Staged as a three-person drama, Kabaniaev’s latest work offers an abstract, capsule view of inner turmoil – a meeting in Purgatory of the three lost souls of one of Shakespeare’s most oft-cited tragedies.
The arrangement is simple, like a severe ikebana. Three lonely figures -- who start out sitting primly on black, coffin-like boxes -- each dance one by one in Expressionist, almost emotional solos. Lauren Main de Lucia, in a blood-red dress, devours the stage with deep Martha Graham-like stretches; Tina Kay Bohnstedt, in white, ripples as she pours backwards over the edge of her box; and as the central man of inaction, Edward Stegge turns his solo into a continuous throw of momentum with pulses of movement that seem to ripple outward through his limbs.
There is, nevertheless, some room for refinement in this production, which uses an atmospheric mix of music by Dmitri Shostakovich combined with vibrating basso sounds created on a metal sculpture by local artist and musician Nicolas Van Krijdt. The musical score capably builds in tension, although not-quite-intelligible quotes from the play—read in low monotones—bring no further clarity to the scene and seem unnecessary. We all know who the players are and the spoken lines bring an odd note of literality that jars one out of the meditative experience.

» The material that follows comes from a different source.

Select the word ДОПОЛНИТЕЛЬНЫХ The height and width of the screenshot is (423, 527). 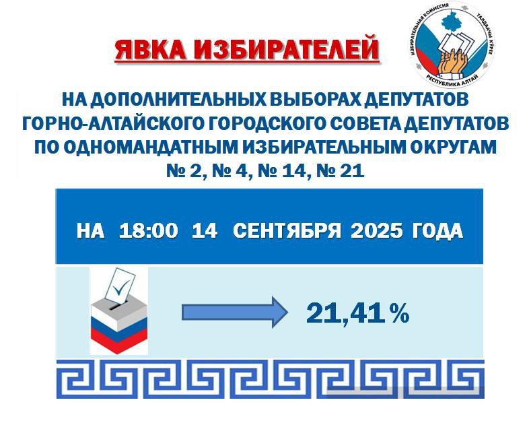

Still, “Remembering Hamlet” made for an intriguingly moody interlude in an otherwise fairly bright and upbeat program, which opened with Main and David Fonnegra in a peppy version of the famous duet for the Liberty Belle and El Capitan from George Balanchine’s rousing John Philip Sousa-inspired “Stars and Stripes.” If Main’s Belle tended a bit too much toward the simpering, still she displayed a satisfying technical strength, while Fonnegra’s cavalier put out loads of jaunty vigor, all adding up to a pleasant pairing with solid chemistry.
Also on the program was former Diablo dancer Kelly Teo’s 1999 “Dancing Miles,” which looked much better in the more intimate setting of the Lesher Center than at its Zellerbach Hall outing in January. Set to tunes recorded by Miles Davis such as “In a Silent Way,” “Someday My Prince Will Come,” and “Time after Time,” Teo’s loose jazzy, Bob Fosse shoulder and arm moves mixed with some compact bullet-speed choreography bore a lot of similarity to his own style as a dancer. Although the piece as a whole broke no new ground, its light humor and perky energy sat comfortably on the three couples -- in particular Mayo Sugano and Matthew Linzer.
The evening closed with co-artistic director Nikolai Kabaniaev’s humorous 1996 ballet-meets modern diversion, “Grand Pas d’Action.” By turns fluid and then slapstick, “Grand Pas d’Action” pits quotes from the famous classical ballets -- it’s even set to music by the late Romantic composer Alexander Glazunov – against modern freeform. Cartoonish and goofy, nevertheless, it had a few serious moments, many of them delivered by Cynthia Sheppard, who was notable as the modern dancer who throws caution to the wind, and herself at the balletically vainglorious Jekyns Pelaez. Linzer, as Sheppard’s modern dance cohort teamed again with Sugano, in full tutu and tiara regalia, to round out the cast.